◆ GIVEN TASK: Rewrite the lines from the one containing "This screenshot has height=193, width=608." through the one containing "point(723,133)", swapping "Apps" for "Files" and keeping everything else the same. Return only those lines, without the pictures.

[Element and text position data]
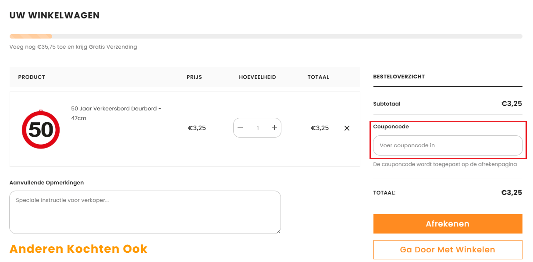Click the Uw Winkelwagen page title
Viewport: 533px width, 262px height.
(x=55, y=16)
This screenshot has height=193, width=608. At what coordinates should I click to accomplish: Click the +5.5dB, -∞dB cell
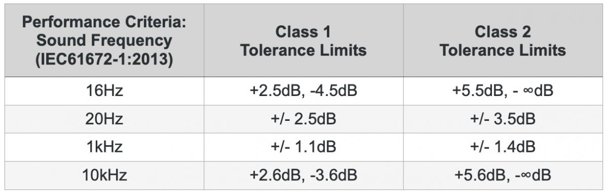pos(503,91)
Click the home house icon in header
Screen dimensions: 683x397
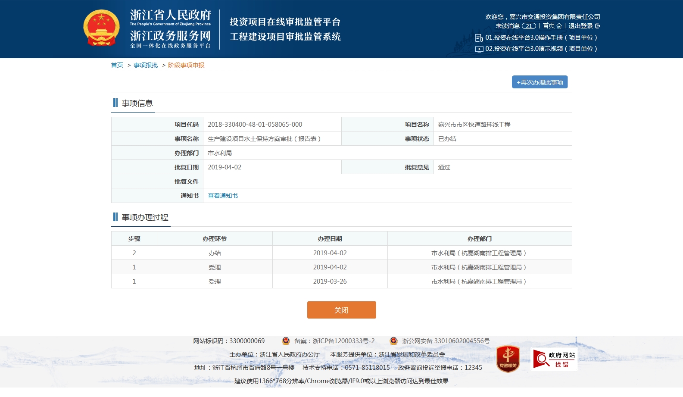coord(559,26)
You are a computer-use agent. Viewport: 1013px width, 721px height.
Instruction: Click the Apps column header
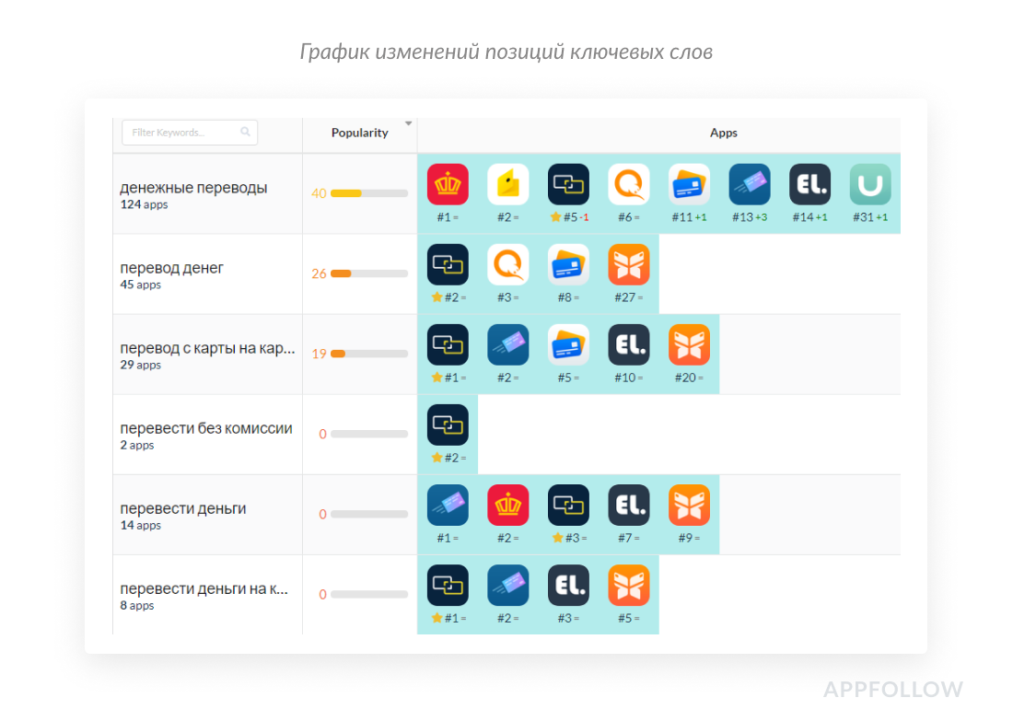point(723,133)
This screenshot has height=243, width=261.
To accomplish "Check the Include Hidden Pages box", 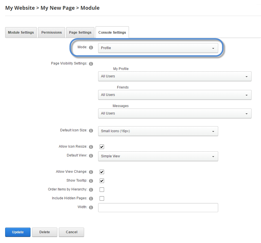I will [x=102, y=198].
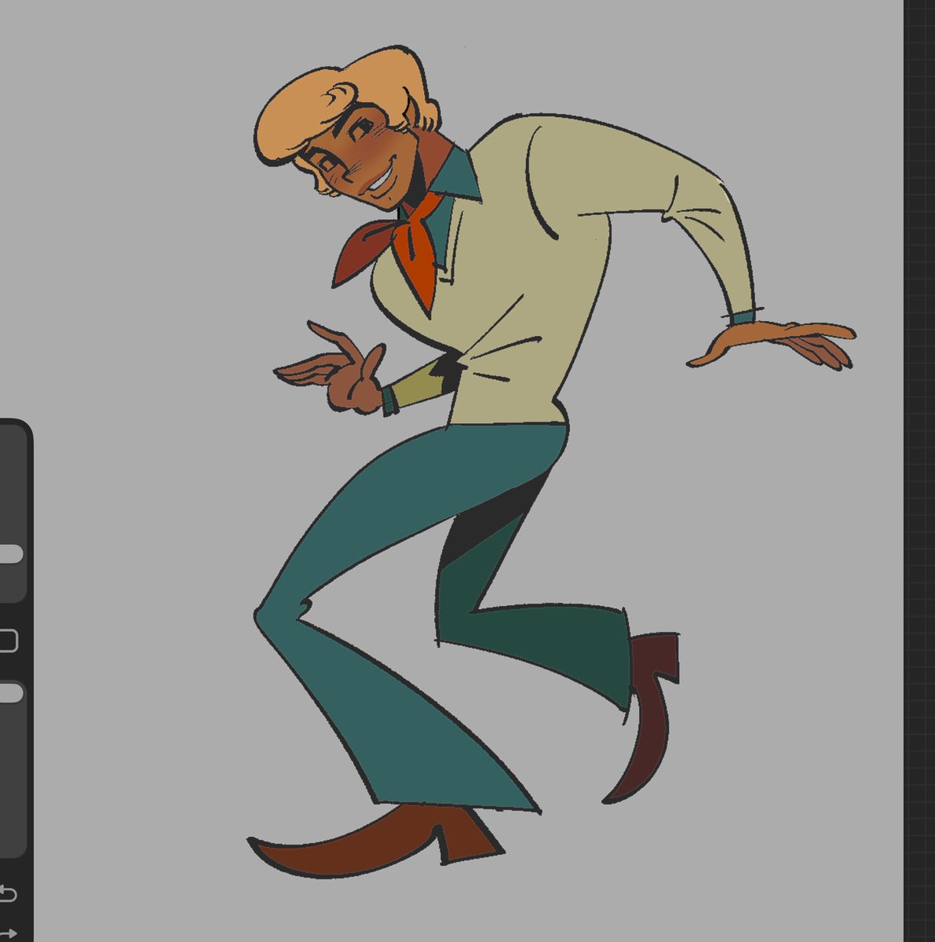Screen dimensions: 935x942
Task: Adjust the brush size slider handle
Action: 11,553

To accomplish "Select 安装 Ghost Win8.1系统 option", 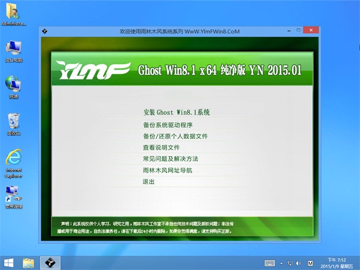I will [177, 113].
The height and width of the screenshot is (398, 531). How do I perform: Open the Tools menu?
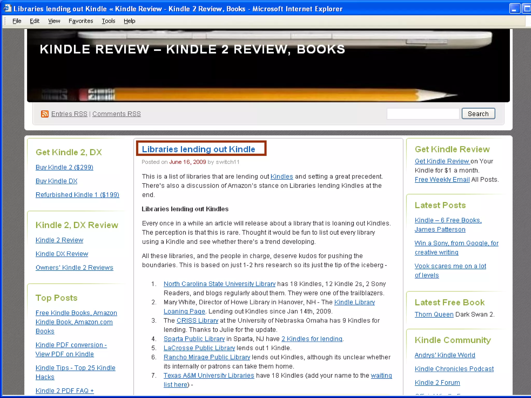(108, 21)
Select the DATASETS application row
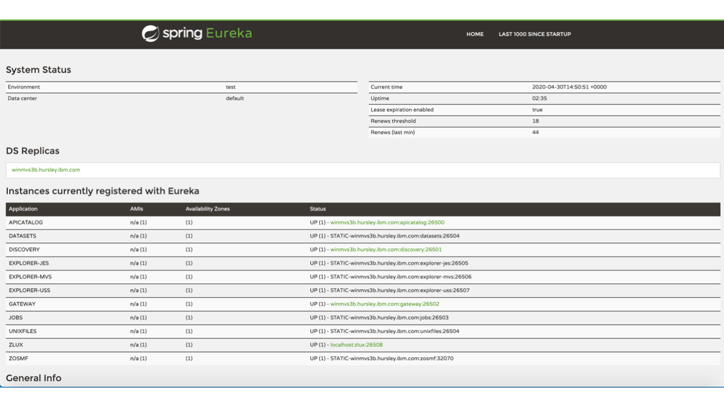The height and width of the screenshot is (407, 724). click(24, 236)
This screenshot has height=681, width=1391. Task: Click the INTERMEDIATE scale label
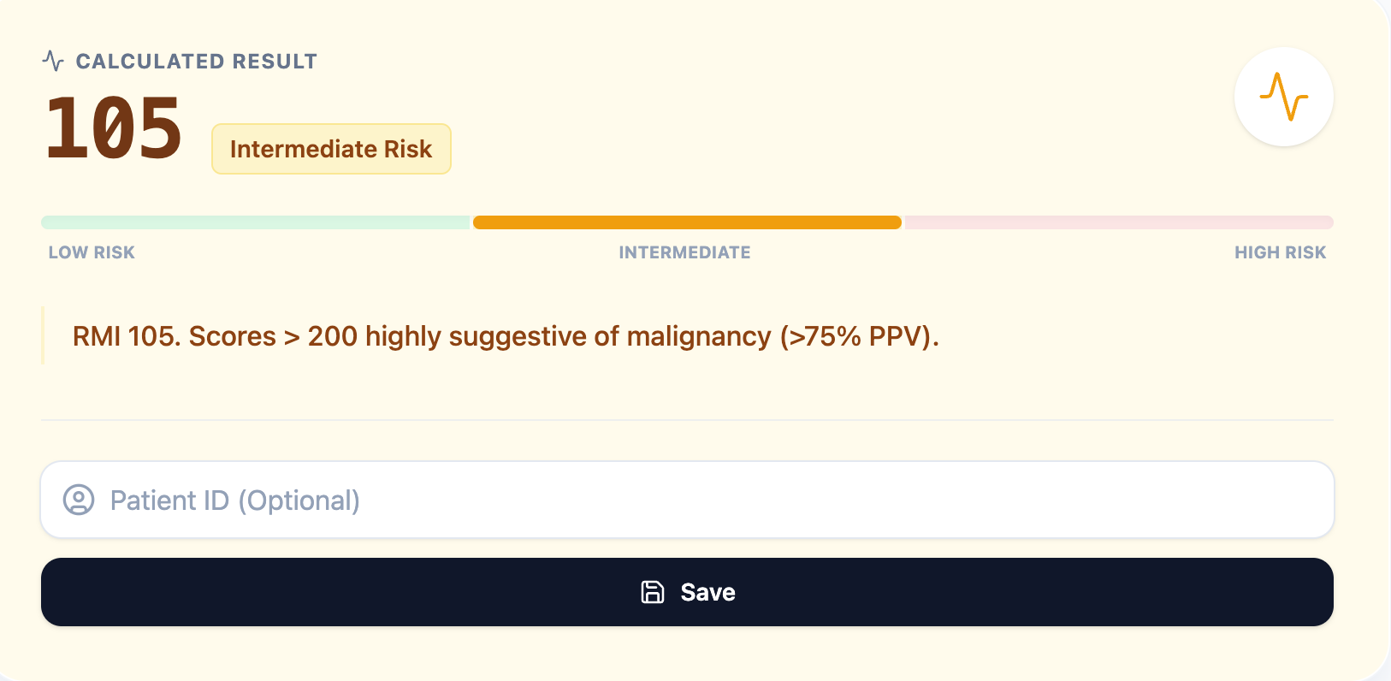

◆ ANSWER BELOW:
This screenshot has height=193, width=608. At what coordinates should I click to accomplish: Click the +5.5dB, -∞dB cell
pos(503,91)
Click the home house icon in header
Screen dimensions: 683x397
coord(559,26)
You are a computer-use agent. Viewport: 1013px width, 721px height.
Instruction: Click the Files column header
point(723,133)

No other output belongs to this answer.